(Pixel coordinate grounding data)

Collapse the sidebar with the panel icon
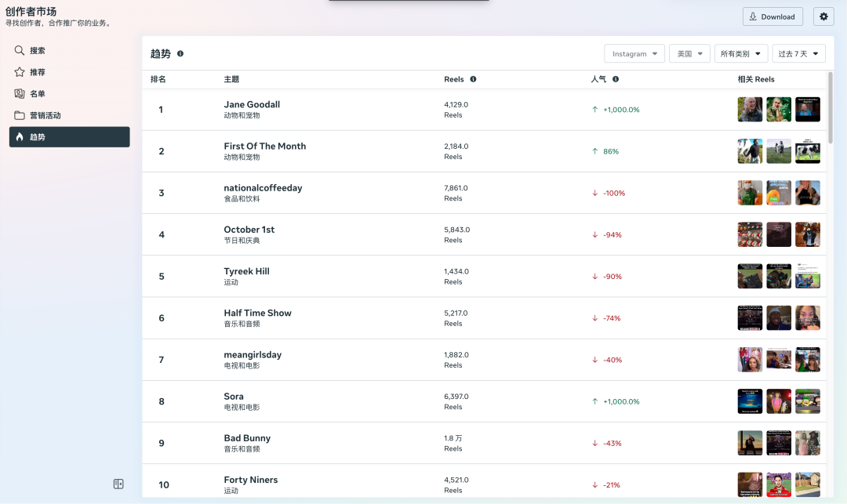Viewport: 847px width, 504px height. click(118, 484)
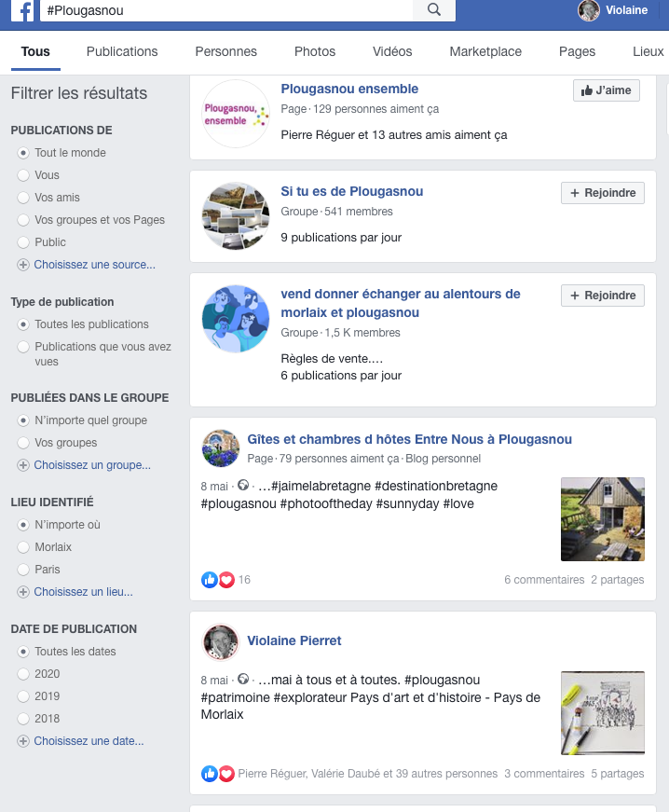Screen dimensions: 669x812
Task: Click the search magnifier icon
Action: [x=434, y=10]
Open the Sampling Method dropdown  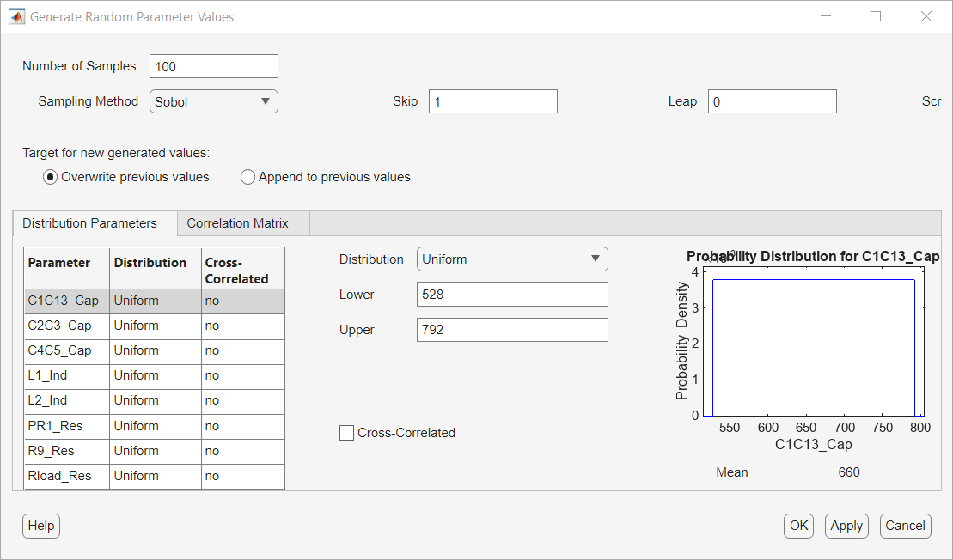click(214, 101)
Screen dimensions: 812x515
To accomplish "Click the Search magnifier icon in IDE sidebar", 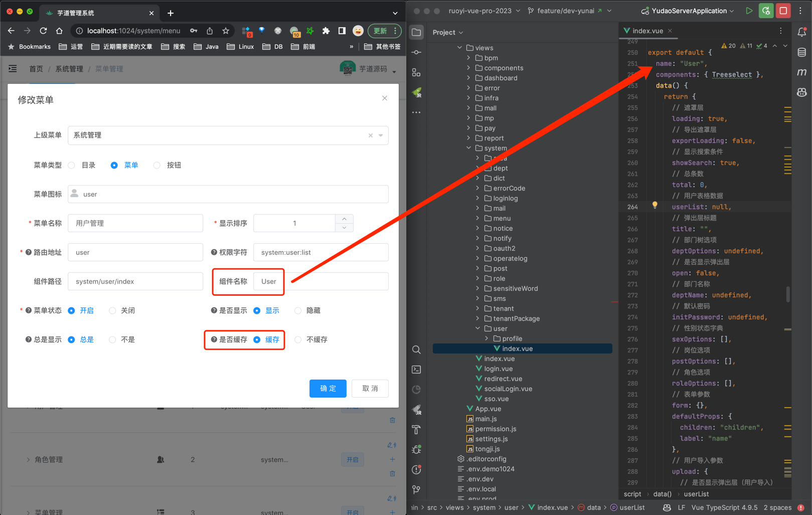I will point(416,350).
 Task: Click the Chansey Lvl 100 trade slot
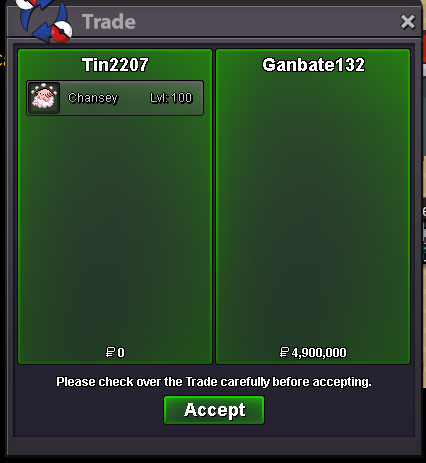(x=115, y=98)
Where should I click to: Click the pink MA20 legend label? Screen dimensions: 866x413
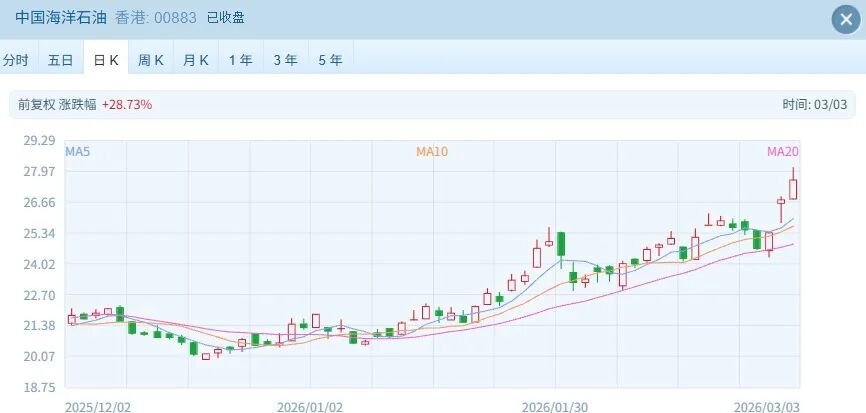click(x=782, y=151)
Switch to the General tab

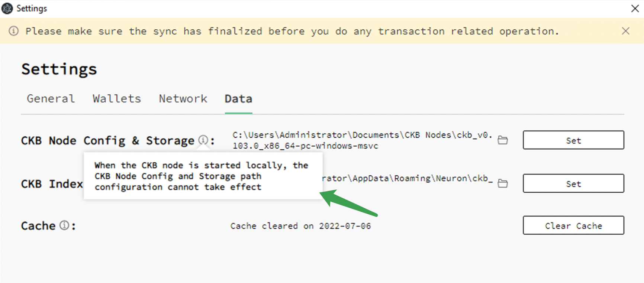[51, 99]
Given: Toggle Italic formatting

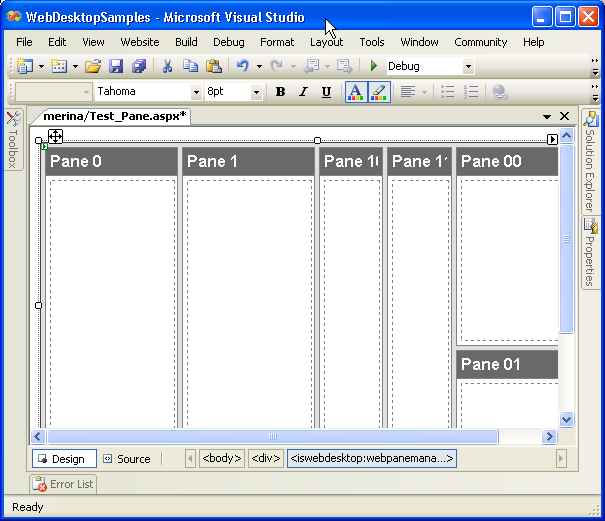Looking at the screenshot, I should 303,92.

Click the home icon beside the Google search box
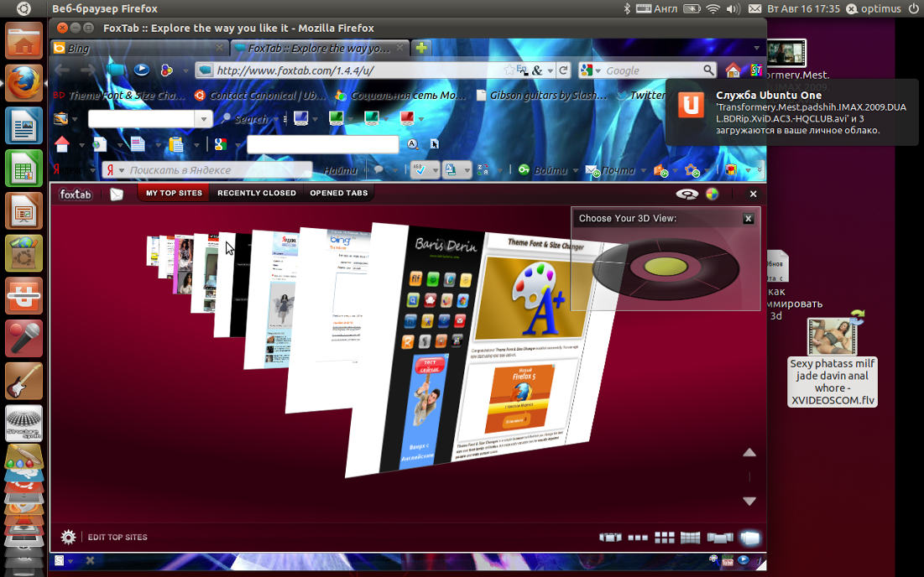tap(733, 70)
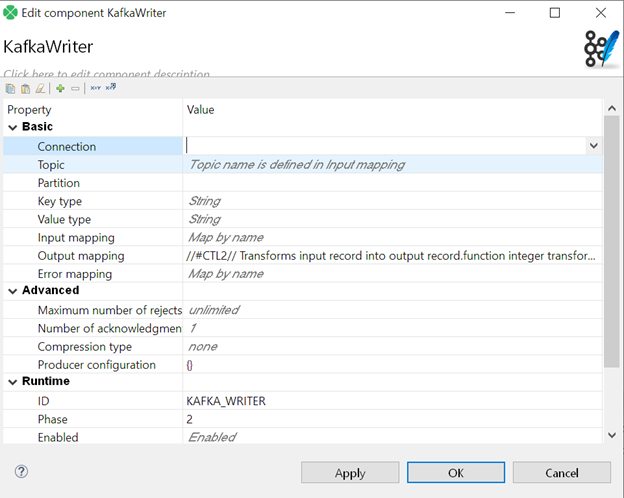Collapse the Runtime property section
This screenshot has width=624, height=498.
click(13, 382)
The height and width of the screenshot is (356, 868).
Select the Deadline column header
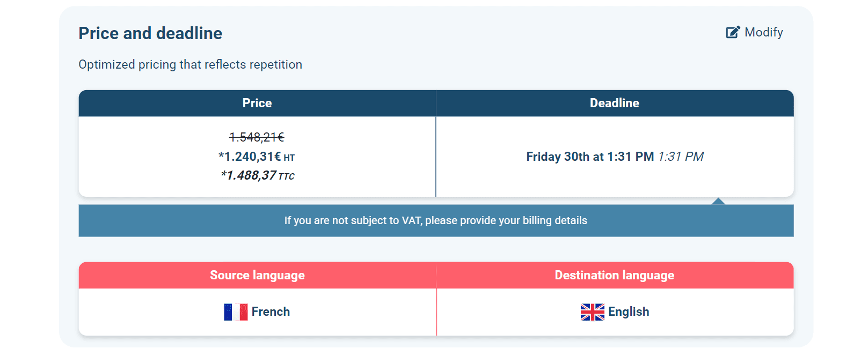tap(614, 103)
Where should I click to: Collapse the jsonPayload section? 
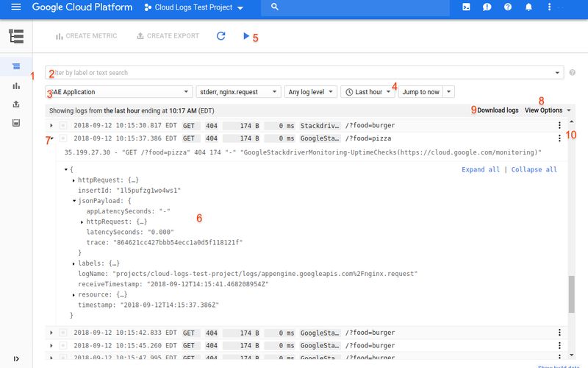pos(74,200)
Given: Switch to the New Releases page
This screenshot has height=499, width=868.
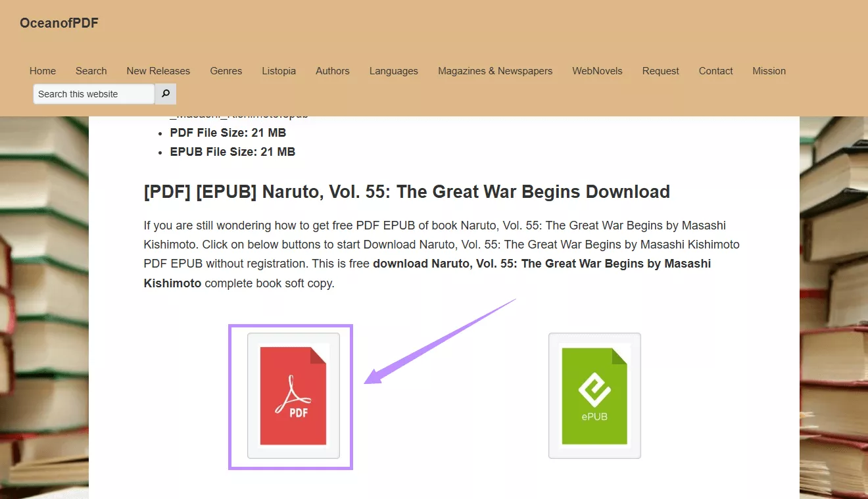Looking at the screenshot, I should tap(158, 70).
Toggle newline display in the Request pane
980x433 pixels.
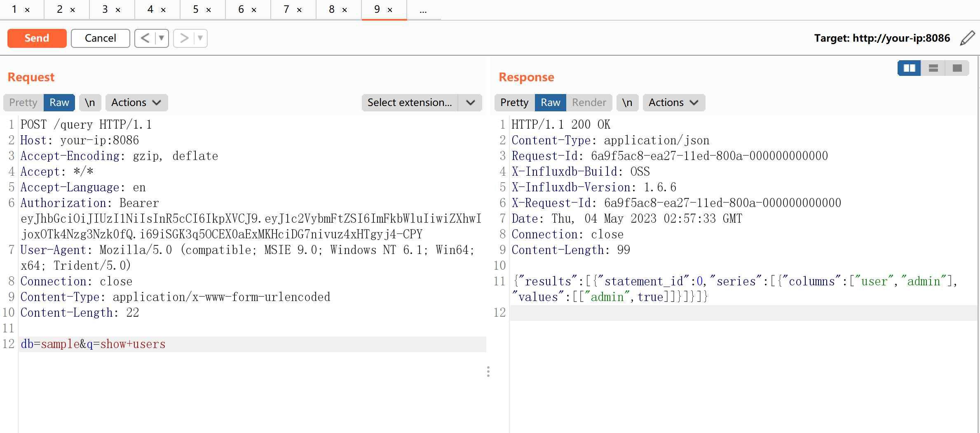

## About this task
Omit the pictures, then extract verbatim only those lines that fall between the line containing "Click the home" and the final line of the records above, both included.

## Written response
Click the home icon beside the Google search box
tap(733, 70)
Collapse the Runtime property section
This screenshot has width=624, height=498.
click(13, 382)
The height and width of the screenshot is (356, 868).
Select the Deadline column header
tap(614, 103)
Where should I click to: Collapse the jsonPayload section? 
pos(74,200)
Given: Switch to the New Releases page
This screenshot has height=499, width=868.
Looking at the screenshot, I should tap(158, 70).
Toggle newline display in the Request pane
980x433 pixels.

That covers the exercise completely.